### Items stored from a collection

☆ ☆ ☆ ☆ ☆

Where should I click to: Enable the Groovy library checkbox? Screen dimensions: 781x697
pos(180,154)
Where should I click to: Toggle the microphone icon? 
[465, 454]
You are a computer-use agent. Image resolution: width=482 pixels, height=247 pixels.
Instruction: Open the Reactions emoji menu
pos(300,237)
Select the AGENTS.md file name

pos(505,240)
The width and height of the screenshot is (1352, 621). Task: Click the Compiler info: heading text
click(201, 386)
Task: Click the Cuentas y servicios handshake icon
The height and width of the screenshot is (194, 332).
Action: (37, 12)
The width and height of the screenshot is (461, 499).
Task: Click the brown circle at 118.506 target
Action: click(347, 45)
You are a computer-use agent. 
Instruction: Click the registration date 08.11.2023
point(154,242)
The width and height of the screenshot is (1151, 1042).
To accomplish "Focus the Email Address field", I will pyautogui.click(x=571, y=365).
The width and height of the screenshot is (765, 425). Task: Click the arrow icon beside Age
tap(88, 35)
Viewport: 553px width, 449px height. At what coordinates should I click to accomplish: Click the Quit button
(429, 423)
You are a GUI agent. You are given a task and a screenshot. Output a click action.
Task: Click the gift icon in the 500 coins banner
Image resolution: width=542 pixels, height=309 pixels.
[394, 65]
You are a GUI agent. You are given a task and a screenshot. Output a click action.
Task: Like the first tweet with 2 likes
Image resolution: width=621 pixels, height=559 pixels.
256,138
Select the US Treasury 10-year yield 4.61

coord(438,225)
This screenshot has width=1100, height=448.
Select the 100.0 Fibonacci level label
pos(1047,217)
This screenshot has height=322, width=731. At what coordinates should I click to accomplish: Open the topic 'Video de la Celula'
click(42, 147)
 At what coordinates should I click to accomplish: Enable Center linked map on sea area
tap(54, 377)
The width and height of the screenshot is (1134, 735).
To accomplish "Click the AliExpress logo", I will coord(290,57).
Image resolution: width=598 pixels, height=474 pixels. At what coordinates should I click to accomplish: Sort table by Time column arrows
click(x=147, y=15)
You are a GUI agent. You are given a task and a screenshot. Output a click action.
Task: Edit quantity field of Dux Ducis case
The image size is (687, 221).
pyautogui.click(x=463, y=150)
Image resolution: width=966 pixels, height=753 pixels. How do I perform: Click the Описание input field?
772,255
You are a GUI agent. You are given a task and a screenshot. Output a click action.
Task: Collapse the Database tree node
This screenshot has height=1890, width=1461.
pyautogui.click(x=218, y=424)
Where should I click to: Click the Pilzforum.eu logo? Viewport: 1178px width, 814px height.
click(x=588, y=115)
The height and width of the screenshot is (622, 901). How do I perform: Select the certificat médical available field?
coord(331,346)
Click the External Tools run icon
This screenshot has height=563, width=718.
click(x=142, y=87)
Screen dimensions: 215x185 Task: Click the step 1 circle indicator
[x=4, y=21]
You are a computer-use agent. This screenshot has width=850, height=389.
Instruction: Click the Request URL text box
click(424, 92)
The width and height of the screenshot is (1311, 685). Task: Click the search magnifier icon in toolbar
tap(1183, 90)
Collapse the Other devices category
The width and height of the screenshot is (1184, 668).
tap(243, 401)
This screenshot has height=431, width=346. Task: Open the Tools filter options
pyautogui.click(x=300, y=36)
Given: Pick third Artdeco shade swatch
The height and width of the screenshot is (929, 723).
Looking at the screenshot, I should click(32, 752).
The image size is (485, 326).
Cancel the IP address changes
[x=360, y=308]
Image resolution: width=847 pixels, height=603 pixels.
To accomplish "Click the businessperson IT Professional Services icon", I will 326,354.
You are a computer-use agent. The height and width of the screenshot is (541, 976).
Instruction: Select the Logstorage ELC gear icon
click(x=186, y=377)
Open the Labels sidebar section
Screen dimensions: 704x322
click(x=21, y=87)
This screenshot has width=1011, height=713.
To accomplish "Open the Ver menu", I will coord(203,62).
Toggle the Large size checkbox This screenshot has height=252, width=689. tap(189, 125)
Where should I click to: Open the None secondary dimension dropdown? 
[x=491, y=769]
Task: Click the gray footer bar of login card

☆ ☆ ☆ ☆ ☆

### Job
Pick out each line in the entries above that contains the word "Where" and copy those lines.

### Solution to the problem
Where should I click to: Enable the Groovy library checkbox? Screen dimensions: 781x697
Where should I click to: Toggle the microphone icon? 
Where should I click to: Click the Pilzforum.eu logo? Viewport: 1178px width, 814px height.
Where should I click to: Open the None secondary dimension dropdown? 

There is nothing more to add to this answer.